=== EXTRACTED MATERIAL ===
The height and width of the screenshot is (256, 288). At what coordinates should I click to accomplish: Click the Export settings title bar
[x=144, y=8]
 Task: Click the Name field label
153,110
---
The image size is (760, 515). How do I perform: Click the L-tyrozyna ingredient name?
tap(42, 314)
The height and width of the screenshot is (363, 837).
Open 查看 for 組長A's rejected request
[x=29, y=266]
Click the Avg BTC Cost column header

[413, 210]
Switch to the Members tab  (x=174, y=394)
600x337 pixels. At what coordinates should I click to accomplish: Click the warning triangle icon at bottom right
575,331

=== INSTRUCTIONS FOR THE TASK ===
How many lines in the data above contain the word "should"? Reply with the number alone.

=== RESULT BELOW ===
2